▶ PROBLEM DETAILS
Every line from the one containing "Given: Click the Manufacturing category icon" through the end of the listing below goes in the output, exactly and without pictures.

----

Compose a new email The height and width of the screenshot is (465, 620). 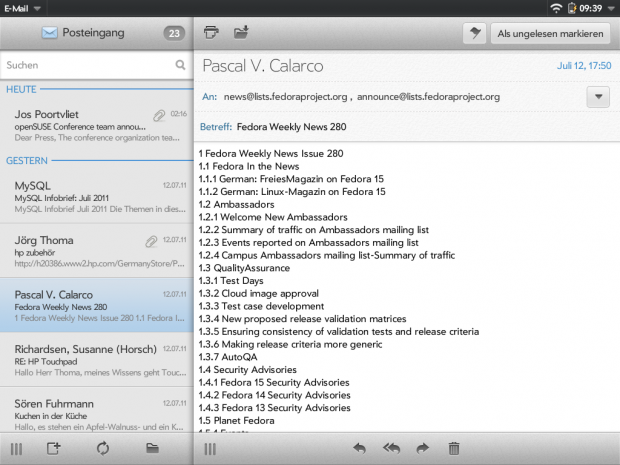click(x=54, y=448)
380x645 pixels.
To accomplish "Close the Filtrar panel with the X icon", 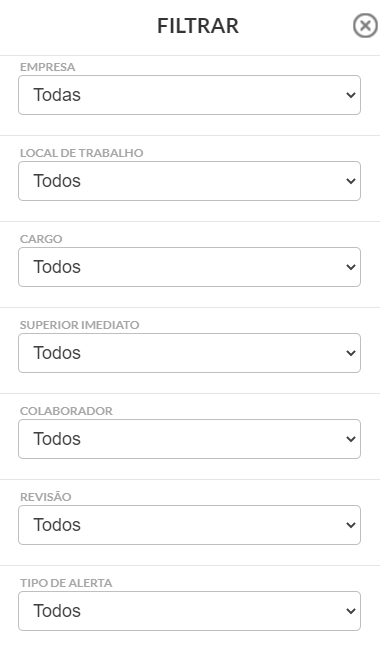I will coord(365,26).
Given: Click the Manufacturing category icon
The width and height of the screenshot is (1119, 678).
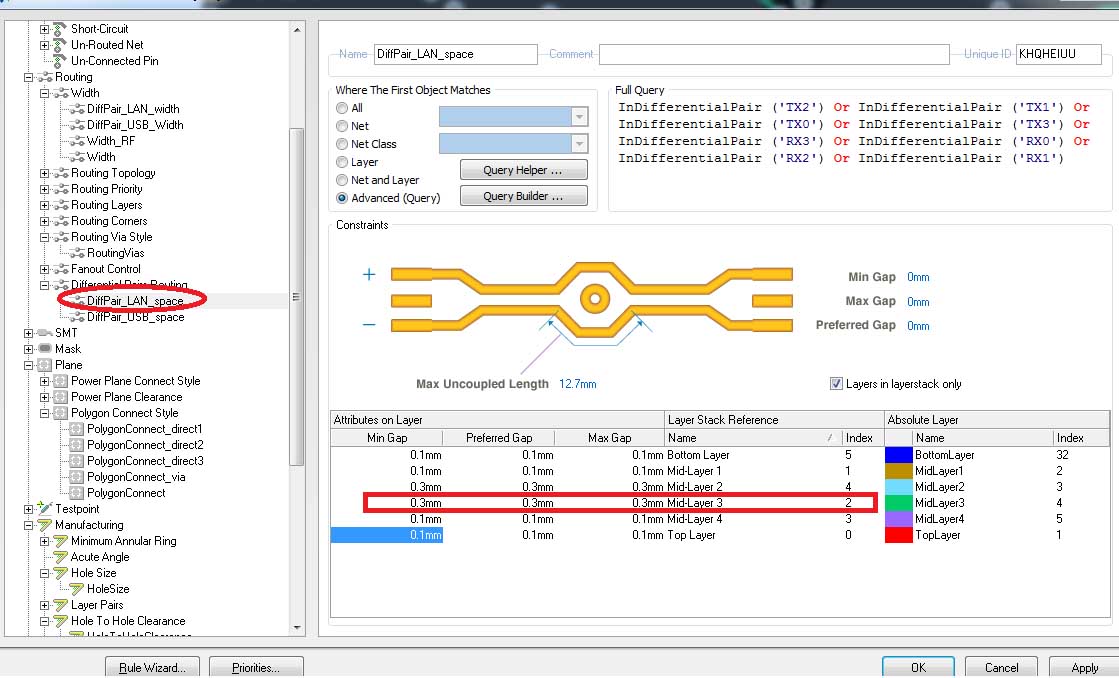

----

▶ SOLUTION FOR THIS EXERCISE
Given: Click the Manufacturing category icon
The width and height of the screenshot is (1119, 678).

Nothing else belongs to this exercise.